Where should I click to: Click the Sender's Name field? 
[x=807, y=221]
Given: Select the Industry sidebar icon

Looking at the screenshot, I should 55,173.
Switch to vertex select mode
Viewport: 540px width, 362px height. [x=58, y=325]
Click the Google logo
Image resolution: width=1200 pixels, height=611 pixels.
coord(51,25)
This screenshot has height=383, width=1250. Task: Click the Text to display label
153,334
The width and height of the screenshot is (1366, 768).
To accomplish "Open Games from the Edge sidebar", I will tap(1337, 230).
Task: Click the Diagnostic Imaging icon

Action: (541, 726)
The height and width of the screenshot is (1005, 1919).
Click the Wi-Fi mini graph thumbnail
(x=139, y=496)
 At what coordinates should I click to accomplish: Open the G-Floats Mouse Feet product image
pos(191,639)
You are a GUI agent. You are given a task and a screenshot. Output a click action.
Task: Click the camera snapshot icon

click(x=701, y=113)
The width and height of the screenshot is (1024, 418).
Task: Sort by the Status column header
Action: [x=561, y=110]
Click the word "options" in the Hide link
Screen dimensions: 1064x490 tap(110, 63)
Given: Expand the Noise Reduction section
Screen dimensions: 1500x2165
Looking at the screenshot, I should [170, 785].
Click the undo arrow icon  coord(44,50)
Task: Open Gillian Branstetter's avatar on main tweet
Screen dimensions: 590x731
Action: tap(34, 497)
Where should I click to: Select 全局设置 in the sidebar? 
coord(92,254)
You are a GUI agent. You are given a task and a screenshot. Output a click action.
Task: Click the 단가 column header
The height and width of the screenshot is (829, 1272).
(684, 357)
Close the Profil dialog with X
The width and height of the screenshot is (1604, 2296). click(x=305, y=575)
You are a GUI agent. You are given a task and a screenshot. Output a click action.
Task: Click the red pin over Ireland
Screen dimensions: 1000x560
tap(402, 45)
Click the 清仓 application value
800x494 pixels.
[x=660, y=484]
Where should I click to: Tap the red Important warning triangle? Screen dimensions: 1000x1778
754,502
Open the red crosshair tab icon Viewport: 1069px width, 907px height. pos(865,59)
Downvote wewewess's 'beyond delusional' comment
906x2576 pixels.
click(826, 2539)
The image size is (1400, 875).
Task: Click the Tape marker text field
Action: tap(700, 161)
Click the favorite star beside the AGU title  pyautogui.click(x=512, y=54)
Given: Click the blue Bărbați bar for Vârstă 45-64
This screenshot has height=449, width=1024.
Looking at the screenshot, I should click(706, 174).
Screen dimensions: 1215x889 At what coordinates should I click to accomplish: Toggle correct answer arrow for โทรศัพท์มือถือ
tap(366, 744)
+===+
- Task item
The lines to return run from the one containing "Task: Click the red pin over Ireland" through the last line of the material above. Please reproduce them exactly.

- Exercise output
Task: Click the red pin over Ireland
Screen dimensions: 1000x560
tap(402, 45)
Click the 清仓 application value
800x494 pixels.
[x=660, y=484]
Where should I click to: Tap the red Important warning triangle? Screen dimensions: 1000x1778
754,502
Open the red crosshair tab icon Viewport: 1069px width, 907px height. pos(865,59)
Downvote wewewess's 'beyond delusional' comment
906x2576 pixels.
click(826, 2539)
The image size is (1400, 875).
Task: Click the Tape marker text field
Action: tap(700, 161)
Click the favorite star beside the AGU title  pyautogui.click(x=512, y=54)
Given: Click the blue Bărbați bar for Vârstă 45-64
This screenshot has height=449, width=1024.
Looking at the screenshot, I should click(706, 174).
Screen dimensions: 1215x889 At what coordinates should I click to accomplish: Toggle correct answer arrow for โทรศัพท์มือถือ
tap(366, 744)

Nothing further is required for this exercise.